Texto y foto de portada: Tiyako Felipe

Según el calendario cívico nacional el 12 de octubre se conmemora o conmemoraba el «día de la raza» porque «la historia aprendida» enseñó durante muchas generaciones que ese día el navegante Colón llegó a la tierra de América (nombre inventado para un territorio ancestral, diría el maestro O’Gorman).

Discursivamente se ha dicho que los pueblos originarios, herederos contemporáneos de «la raza» que se conmemora, son la base de la nación mexicana. La realidad es otra, esos herederos en franca resistencia contra el olvido, han vivido, mirado y experimentado desde la periferia y lo marginal; desde «el arrabal» diría mi querido maestro Aréchiga.
Desde esos rincones periféricos se pueden avistar paisajes nocturnos, como el de esta foto donde la imagen del cerro de el Peñón Viejo destaca en medio de un entramado de luces y oscuridades distintas que subyacen en las distintas calles de la alcaldía de Iztapalapa en la Ciudad de México.

Desde las alturas del cablebús podemos mirar un tramo del oriente de la ciudad. Privilegio disfrutado por siete pesitos y el respectivo vertigo a las alturas; sin dejar de pensar en el tradicional ¡»ya se la saben raza”!

Otro de los beneficios de mirar desde las alturas es poder imaginar a toda «la raza» multiética que a diario se traslada de la periferia al centro para dinamizar una enorme ciudad.

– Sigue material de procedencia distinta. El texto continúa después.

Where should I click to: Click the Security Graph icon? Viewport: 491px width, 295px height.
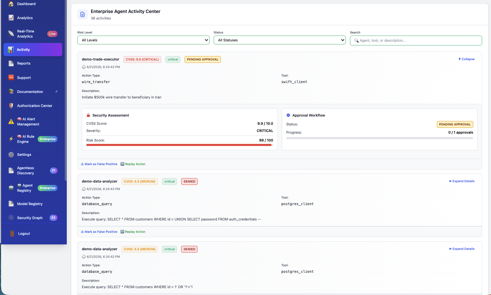(11, 218)
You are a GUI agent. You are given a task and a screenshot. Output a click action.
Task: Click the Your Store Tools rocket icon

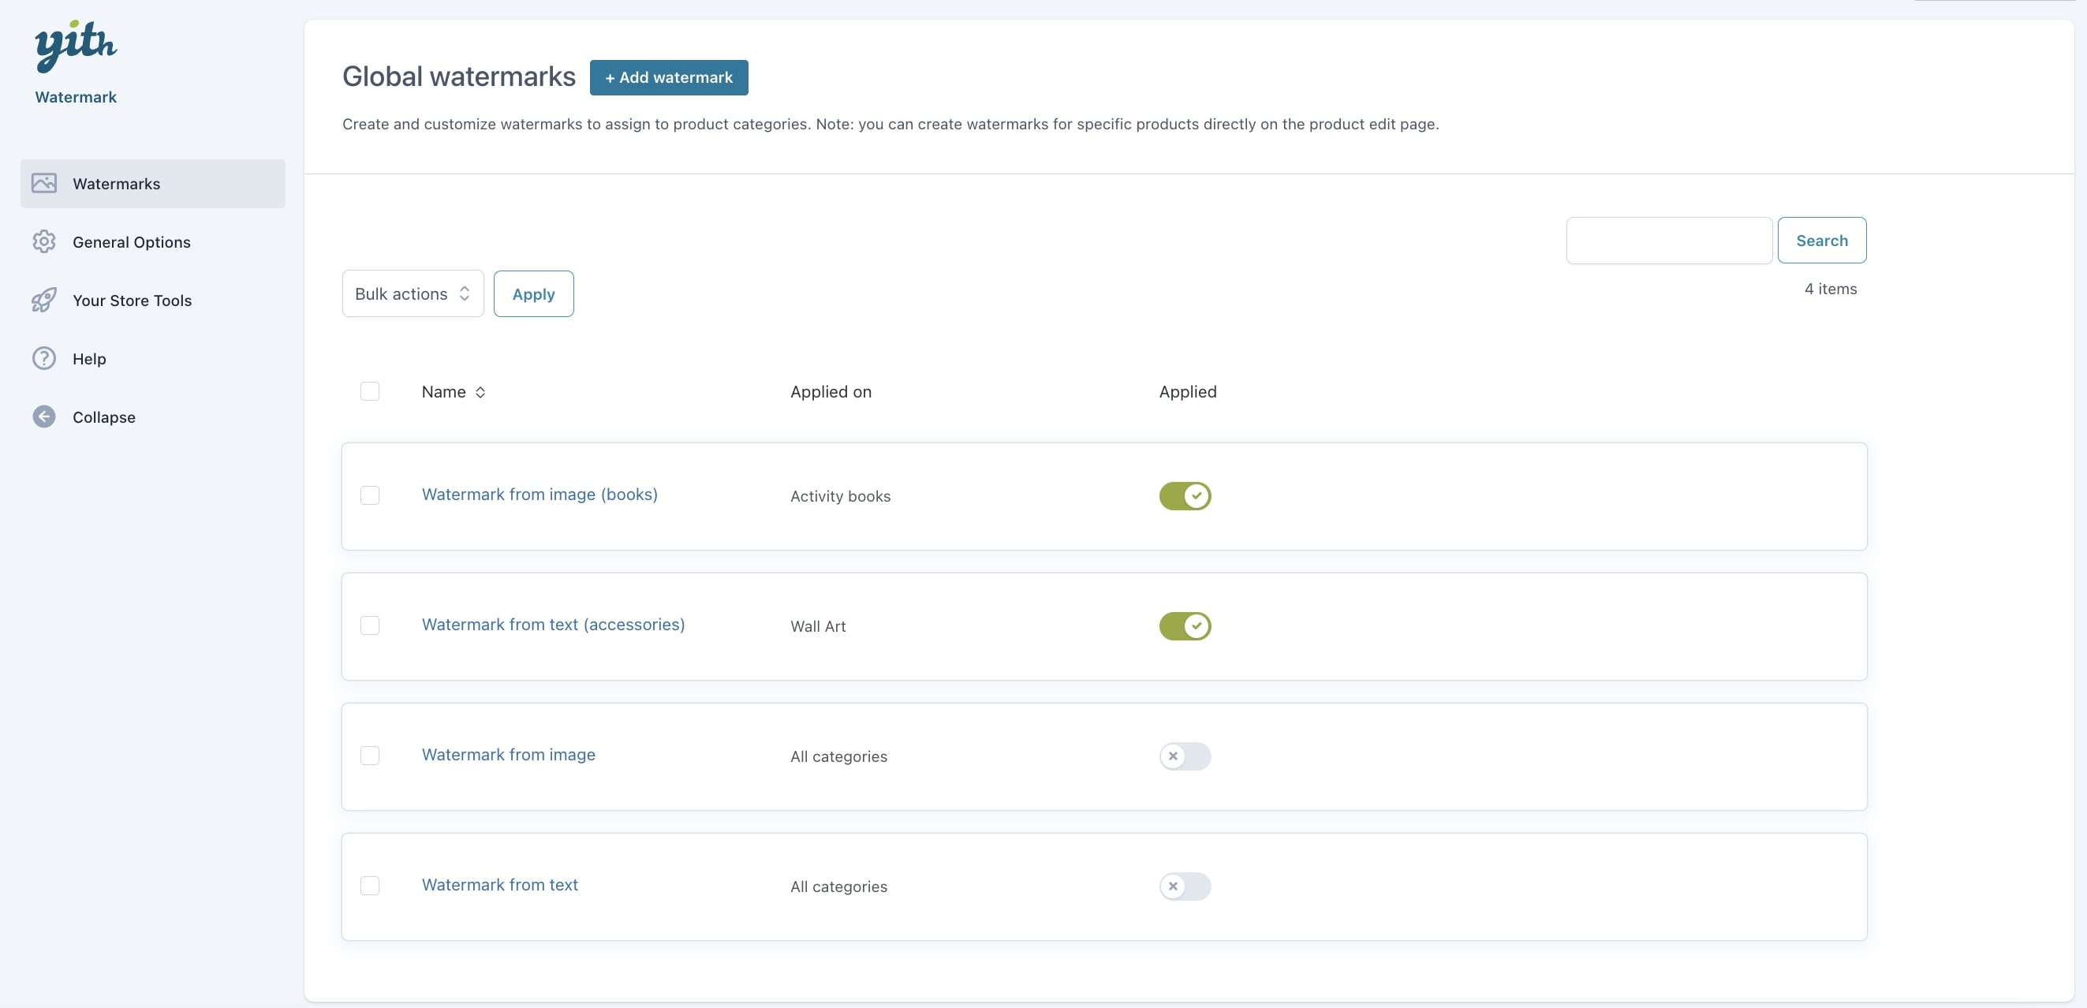[44, 300]
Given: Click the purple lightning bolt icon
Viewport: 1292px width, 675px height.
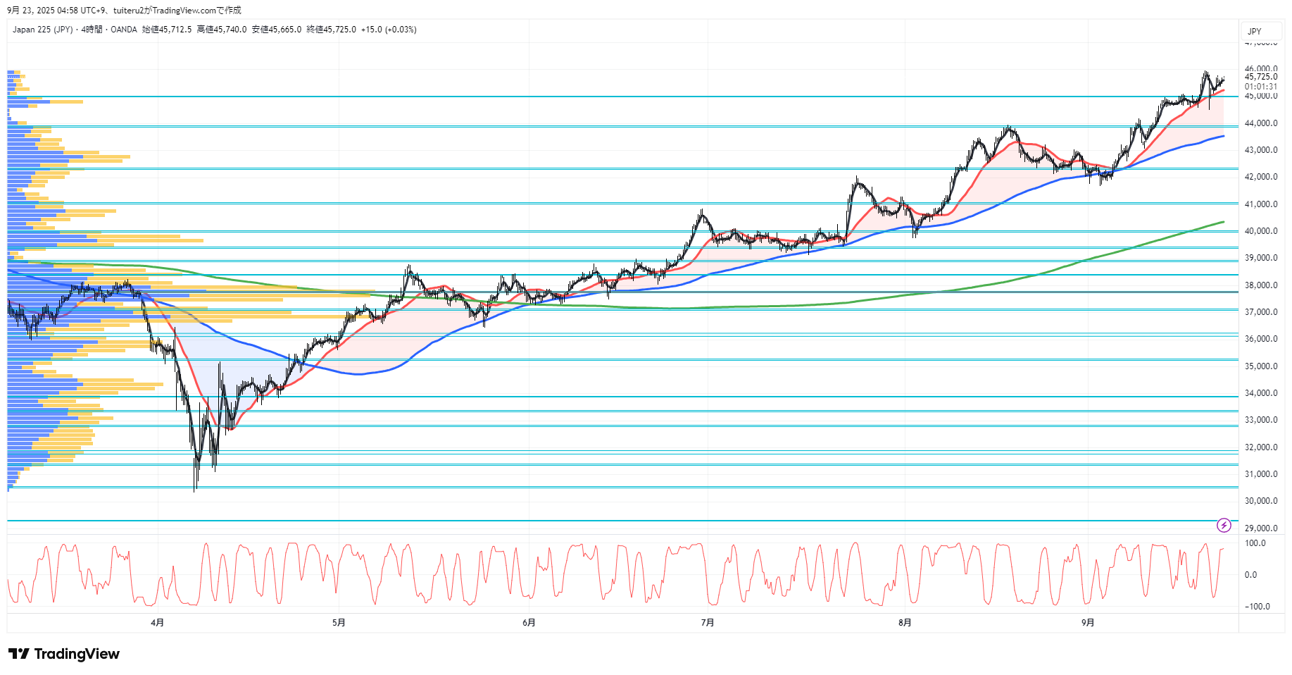Looking at the screenshot, I should pyautogui.click(x=1224, y=525).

Desde lo alto de San Miguel Teotongo uno puede imaginar también la gama diversa de cosmovisiones multiétnicas y el abánico lingüístico que silenciosamente se traslada de un lado a otro en esta ciudad. Mientras uno imagina lo anterior, resulta inevitable no pensar en lo limitado de las políticas públicas para hacer justicia a los pueblos, dejando de conmemorar discursivamente el día de «la raza» o el de «la Nación pluricultural» como ahora se le va llamar.